La vieja Enriqueta lo miró fríamente, soltando bocanadas de humo.
—¡Búsquese todos los perros de por aquí! —lo retó de repente—. ¡Para que echemos una buena pelea!
Los ojos del azuzador se agrandaron, quedando mudo un momento, mientras ella lo escudriñaba aguardando la respuesta.
—¿Pero..., usted se refiere a una sola pelea de su perro contra todos los otros? —preguntó el andrajoso individuo, cuya respiración era una avalancha de alcohol y tabaco, y esperó impaciente la respuesta.
—Así es —dijo Enriqueta, luego de una larga pausa y varios malos pensamientos—. ¡Todos contra uno! ¡A las tres de la tarde, en la calle principal, como siempre!
El pícaro rostro de la vieja era una máscara de bruja, ensombrecido por la sed de venganza, y sus palabras desafiantes desconcertaron al tipo.
—Está bien... —respondió El Buitre medio dudoso, alejándose con pasos inciertos y una sonrisa maliciosa en el rostro vagabundo.
El malvado azuzador iba pensando levemente en que, días antes la vieja llevaba su perro atado con una débil cuerda, y ese día, a pesar de que el animal se notaba más arruinado, lo sujetaba con una gruesa cadena, pero su mente de borracho no le permitía concretar juicios de valor y se olvidó del asunto.
De manera que, el hombre reunió como treinta perros, entre ellos: pitbull, pastor alemán, guardián, y otras razas, bravísimos, acostumbrados a las peleas. Cada dueño acudió con su perro a la cita, donde la vieja esperaba fumando tranquila su pipa. Echado inmóvil a su lado, el inseparable perro delgado, coludo y cabezón. Era un montón de huesos sarnosos, de pelos sucios desaliñados. Muchos, al ver a la anciana tan insignificante como su triste perro, decidieron marcharse pensando que la pelea de tantos perros bravos en contra de ese raquítico, no tendría sentido, ni la vieja dinero para pagar las apuestas.
—¡Vieja loca! —vociferaban.
La anciana, que había vendido todo lo que tenía preparándose para la pelea, metió una flaca mano en el bolsillo de su falda, sacando un gran fajo de billetes que, girando sobre sus pasos empezó a sacudir ante los ojos de los presentes, animándolos así a las apuestas, en medio de una cálida brisa que le estampaba los harapos a su figura de edad infinita, a la vez que le alborotaba el cabello blanco y le daba un aspecto misterioso. Tras enterarse que la vieja tenía mucho dinero, quienes se habían ido regresaron con sus perros feroces, formando un círculo al que se sumaron cientos de curiosos.

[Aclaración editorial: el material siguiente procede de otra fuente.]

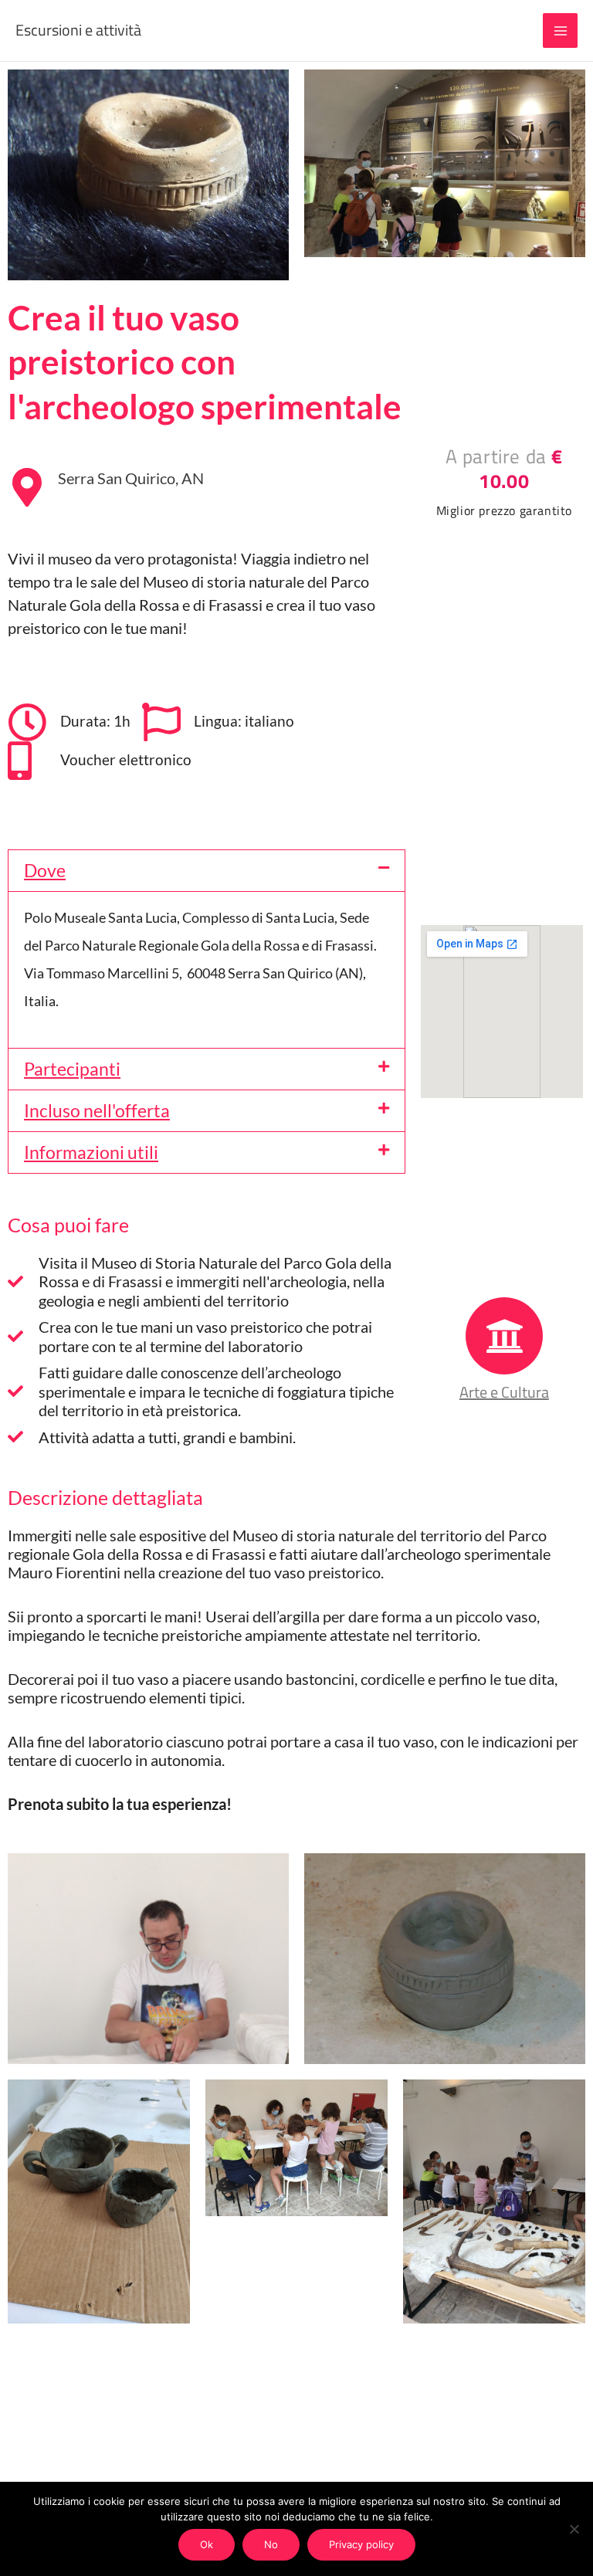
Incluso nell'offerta (97, 1110)
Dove (45, 870)
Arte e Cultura (504, 1392)
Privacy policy (361, 2544)
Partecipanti (72, 1069)
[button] (206, 870)
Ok (206, 2544)
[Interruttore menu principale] (560, 30)
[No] (573, 2529)
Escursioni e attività (78, 30)
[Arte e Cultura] (504, 1335)
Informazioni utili (91, 1152)
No (271, 2544)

A pesar de lo triste e insignificante del extraño perro, curiosamente todos los de raza brava que con él competirían, estaban demasiado nerviosos. Inexplicablemente le temían, queriendo huir del lugar. Sus dueños, sin embargo, lejos de advertir el peligro, ciegos de codicia, los sujetaban con todas sus fuerzas para que no escapasen.
A la cuenta de tres, todos los perros fueron liberados por sus dueños. Pero al verse sueltos, hasta los de mejor raza huían gritando despavoridos, tratando de esconderse en cualquier lugar.
—¡Al ataque, Rufián! —gritó la vieja Enriqueta, cuya voz espeluznante se diluyó entre el murmullo de la multitud y los gruñidos nerviosos de los perros.
Entonces, sin inmutarse, el perro raro de la vieja inició el ataque. Los perseguía implacable hasta el interior de las casas, cuyos dueños aterrorizados, se trepaban en los caballetes. Los sacaba a sacudiones de las casetas improvisadas de los buhoneros, de los callejones, de las letrinas y de todas partes, haciéndolos pedazos en pocos minutos, con simples mordiscos, mientras los curiosos miraban asustados, desde las azoteas.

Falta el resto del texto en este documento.